20
bazı yazılarımız yıllar geçse de geçerliliğini yitirmiyor. çünkü ülke futbolunun kısır döngüsü içinde aynı olaylarla tekrar tekrar karşılaşıyorsunuz, tek değişen hikayenin kahramanları oluyor. işte ufak değişikliklerle, iki yıl önce kaleme aldığım o yazı;
vefa ve bağlılık
vefa konusu, son yıllarda galatasaray camiasının en çok suçlandığı ve birçok insanında bu suçlamalar üzerinden prim yapmaya çalıştığı bir konu.
peki, gerçektende vefa dediğimiz olgu camiaların futbolculara karşı bir sorumluluğu mu, yoksa tam tersi futbolcuların kendilerini var eden camialara karşı bir borcu mu? vefayı gösterecek olan, daha doğrusu göstermesi gereken kulüp mü yoksa futbolcular mı?
futbolcuları, kulüplerin diğer profesyonel çalışanlarından ayıran ne? veya gönüllü olarak yöneticilik yapanlardan veya onca imkansızlıklarına rağmen takımlarına olan desteklerini hiçbir zaman esirgemeyen taraftarlardan ayıran ne? niye camiaları oluşturan hiçbir unsur; örneğin taraftarlar, yöneticiler veya diğer profesyonel çalışanlar vefadan bahsetmezken, futbolcular bu sözcüğü ağızlarına sakız etmiş durumdalar? üstelik bu işten maddi, manevi en büyük kazancı elde edenler onlarken.

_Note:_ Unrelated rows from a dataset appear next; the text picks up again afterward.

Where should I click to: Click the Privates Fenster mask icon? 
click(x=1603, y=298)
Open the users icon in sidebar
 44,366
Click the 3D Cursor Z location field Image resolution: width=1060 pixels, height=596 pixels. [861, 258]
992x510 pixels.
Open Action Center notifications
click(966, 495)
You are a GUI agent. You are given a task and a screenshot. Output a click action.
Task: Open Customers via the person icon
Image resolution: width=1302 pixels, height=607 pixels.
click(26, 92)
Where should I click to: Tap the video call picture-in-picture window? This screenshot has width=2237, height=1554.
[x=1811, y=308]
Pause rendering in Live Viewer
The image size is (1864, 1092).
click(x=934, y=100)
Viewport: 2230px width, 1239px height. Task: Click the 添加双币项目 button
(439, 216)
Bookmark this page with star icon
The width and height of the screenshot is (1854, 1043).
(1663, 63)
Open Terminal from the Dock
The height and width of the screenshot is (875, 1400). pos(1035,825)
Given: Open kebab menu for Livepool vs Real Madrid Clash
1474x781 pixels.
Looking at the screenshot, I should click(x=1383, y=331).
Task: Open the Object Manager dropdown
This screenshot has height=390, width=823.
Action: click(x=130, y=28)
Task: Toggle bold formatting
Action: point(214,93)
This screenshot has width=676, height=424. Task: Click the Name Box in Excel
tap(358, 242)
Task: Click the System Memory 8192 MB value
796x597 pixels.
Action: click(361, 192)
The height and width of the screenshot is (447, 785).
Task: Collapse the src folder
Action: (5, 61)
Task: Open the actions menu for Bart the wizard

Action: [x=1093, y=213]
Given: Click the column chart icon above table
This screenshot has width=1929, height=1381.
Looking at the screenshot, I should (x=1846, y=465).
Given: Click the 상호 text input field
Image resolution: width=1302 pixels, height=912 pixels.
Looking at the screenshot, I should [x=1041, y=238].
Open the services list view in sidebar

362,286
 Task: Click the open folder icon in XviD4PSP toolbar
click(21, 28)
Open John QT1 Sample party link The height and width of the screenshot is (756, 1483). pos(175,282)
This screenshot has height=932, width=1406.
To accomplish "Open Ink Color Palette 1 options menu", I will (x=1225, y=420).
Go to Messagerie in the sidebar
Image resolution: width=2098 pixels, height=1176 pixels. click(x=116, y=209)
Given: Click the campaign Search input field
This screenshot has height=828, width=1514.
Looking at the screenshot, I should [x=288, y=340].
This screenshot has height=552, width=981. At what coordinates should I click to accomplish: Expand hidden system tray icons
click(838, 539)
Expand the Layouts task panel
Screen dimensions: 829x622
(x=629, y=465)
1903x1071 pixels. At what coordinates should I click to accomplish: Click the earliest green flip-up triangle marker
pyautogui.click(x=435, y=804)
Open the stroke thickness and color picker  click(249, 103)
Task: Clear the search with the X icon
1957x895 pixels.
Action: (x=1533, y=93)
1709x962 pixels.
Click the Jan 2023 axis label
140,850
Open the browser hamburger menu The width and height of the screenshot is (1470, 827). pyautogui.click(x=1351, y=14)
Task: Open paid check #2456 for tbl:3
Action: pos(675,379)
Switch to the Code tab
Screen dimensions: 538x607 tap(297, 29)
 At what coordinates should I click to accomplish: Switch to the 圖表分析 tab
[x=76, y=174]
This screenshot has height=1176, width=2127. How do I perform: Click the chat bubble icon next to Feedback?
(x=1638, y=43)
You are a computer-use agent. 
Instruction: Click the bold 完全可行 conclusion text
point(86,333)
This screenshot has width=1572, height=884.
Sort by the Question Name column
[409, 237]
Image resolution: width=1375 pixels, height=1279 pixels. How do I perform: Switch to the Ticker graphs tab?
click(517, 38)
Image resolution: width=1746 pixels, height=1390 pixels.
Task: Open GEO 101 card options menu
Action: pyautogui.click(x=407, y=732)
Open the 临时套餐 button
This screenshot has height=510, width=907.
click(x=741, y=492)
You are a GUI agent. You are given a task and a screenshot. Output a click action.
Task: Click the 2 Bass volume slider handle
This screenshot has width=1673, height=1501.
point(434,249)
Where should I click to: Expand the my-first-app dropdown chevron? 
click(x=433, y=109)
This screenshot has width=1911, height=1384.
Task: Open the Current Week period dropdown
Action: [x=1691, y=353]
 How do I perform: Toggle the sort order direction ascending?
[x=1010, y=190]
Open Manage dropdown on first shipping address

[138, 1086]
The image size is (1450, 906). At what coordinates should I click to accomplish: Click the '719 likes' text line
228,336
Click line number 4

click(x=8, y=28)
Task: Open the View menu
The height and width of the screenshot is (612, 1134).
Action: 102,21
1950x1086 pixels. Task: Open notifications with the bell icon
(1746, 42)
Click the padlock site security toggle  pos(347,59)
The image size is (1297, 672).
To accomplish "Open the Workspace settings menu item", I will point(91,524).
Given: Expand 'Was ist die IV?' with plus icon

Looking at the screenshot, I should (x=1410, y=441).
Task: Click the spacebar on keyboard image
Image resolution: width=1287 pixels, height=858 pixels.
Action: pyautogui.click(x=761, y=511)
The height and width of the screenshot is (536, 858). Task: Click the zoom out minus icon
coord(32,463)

galatasaray gibi değerleri ve kültürel altyapısı ile yüzyıllarca ayakta kalan camialar bugün tüm dünyaca kabul gören büyüklüklerini futbolculara mı borçlu? yoksa tam tersi bugün hepsi birer efsane haline gelmiş ve adeta birer kahraman gibi davranılan ve büyük maddi kazançlar elde eden futbolcular bütün bu sahip oldukları güzellikleri, formasını giydikleri bu büyük kulüplere mi borçlu?
örneğin; tüm spor kamuoyunun ayakta alkışlayarak uğurladığı lefter, fenerbahçe forması giymeseydi böylesi bir vedaya muhatap olacak mıydı? veya hakan şükür galatasaray forması giymeseydi bugün milletvekili olabilecek miydi acaba? hakan ünsal televizyonlarda yorumculuk yapabilecek miydi? daha da ötesi bülent korkmaz, metin oktay ve niceleri böylesi birer efsane olabilecekler miydi? acaba bu isimler, bu büyük kulüplerin formalarını giymeselerdi sadece işlerini iyi yapan saygın birer futbolcu olarak mı kalacaklardı?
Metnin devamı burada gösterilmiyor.